__ACTIVITY__. Which lines of the entries contain the word "arrow"? Please list them.

*** THE DATA Section Begins ***

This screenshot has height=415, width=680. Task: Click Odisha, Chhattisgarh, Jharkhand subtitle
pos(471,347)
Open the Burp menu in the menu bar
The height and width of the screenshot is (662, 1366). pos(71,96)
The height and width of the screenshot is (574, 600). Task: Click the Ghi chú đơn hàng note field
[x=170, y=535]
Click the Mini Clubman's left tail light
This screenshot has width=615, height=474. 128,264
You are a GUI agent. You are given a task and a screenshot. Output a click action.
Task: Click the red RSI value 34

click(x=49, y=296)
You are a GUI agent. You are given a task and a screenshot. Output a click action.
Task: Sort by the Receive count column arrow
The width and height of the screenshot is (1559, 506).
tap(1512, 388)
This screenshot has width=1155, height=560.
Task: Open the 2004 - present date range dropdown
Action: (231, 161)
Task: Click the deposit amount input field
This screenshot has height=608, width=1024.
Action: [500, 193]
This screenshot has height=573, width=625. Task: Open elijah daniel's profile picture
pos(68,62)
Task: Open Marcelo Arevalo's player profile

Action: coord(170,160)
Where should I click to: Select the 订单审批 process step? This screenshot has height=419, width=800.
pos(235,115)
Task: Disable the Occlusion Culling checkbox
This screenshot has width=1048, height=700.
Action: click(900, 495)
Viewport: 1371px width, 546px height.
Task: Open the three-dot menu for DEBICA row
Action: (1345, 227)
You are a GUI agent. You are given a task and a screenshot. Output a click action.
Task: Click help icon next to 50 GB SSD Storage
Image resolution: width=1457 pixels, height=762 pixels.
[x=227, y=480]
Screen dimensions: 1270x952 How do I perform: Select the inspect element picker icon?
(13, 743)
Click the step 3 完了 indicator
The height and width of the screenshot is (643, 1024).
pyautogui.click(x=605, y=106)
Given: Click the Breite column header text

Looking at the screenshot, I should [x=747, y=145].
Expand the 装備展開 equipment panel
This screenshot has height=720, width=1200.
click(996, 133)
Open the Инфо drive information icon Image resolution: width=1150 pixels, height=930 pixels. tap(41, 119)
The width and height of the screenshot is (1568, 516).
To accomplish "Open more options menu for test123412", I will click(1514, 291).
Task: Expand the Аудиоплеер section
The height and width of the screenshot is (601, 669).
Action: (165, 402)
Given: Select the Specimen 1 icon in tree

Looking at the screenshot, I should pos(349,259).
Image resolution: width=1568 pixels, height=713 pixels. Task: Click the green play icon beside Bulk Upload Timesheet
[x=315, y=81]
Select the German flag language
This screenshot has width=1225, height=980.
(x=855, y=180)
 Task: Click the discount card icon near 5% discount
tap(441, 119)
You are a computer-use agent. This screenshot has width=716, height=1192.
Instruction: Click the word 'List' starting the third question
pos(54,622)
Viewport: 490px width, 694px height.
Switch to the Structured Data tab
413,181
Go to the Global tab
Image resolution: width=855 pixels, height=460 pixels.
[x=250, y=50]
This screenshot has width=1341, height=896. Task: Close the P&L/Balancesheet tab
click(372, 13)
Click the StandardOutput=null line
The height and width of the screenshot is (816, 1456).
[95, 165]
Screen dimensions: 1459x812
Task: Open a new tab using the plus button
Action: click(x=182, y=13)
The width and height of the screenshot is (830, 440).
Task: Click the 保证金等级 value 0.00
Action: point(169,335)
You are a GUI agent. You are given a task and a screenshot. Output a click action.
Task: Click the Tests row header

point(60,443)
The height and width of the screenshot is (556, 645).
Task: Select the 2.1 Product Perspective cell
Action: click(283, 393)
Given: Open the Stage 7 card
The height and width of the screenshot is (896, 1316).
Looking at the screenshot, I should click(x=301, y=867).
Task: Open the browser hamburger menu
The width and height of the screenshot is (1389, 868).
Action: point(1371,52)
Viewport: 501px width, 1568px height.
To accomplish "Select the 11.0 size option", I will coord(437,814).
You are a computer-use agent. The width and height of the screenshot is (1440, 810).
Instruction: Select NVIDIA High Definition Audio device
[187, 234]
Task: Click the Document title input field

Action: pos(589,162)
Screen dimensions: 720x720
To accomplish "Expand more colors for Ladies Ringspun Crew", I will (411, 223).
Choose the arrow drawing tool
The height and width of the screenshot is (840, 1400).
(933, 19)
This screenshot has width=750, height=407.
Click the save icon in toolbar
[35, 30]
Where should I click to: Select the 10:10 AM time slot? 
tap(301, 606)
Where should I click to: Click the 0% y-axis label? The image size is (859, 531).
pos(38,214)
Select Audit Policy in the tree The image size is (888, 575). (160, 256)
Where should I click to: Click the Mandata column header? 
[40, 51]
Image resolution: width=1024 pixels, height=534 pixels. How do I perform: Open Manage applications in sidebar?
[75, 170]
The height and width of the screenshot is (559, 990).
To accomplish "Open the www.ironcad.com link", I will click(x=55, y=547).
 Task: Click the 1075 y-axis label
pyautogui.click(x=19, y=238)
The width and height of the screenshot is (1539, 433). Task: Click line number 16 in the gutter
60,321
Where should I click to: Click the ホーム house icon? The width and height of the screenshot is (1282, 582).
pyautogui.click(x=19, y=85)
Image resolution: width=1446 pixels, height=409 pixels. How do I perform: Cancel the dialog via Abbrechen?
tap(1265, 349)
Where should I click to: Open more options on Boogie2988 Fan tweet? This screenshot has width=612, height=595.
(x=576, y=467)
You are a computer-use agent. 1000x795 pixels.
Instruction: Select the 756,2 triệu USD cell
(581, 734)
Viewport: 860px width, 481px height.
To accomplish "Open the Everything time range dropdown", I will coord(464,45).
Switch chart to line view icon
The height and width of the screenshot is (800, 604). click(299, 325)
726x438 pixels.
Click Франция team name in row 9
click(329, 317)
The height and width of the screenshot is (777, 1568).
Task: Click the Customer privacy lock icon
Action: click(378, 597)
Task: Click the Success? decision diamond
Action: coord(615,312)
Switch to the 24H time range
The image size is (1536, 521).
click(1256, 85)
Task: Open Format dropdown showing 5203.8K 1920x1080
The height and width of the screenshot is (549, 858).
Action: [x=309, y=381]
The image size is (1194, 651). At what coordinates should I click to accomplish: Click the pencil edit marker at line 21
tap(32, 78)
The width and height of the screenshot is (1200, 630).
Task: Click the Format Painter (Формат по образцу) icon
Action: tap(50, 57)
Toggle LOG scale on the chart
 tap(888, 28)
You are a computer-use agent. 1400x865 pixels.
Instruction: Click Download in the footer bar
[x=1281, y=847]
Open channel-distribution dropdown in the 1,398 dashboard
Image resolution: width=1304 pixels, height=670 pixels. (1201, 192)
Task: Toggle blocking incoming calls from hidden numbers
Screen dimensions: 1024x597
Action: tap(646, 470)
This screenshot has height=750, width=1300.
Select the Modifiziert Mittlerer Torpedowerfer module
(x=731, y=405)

*** THE DATA Section Ends ***

__SOLUTION__.
Task: Sort by the Receive count column arrow
Choose the arrow drawing tool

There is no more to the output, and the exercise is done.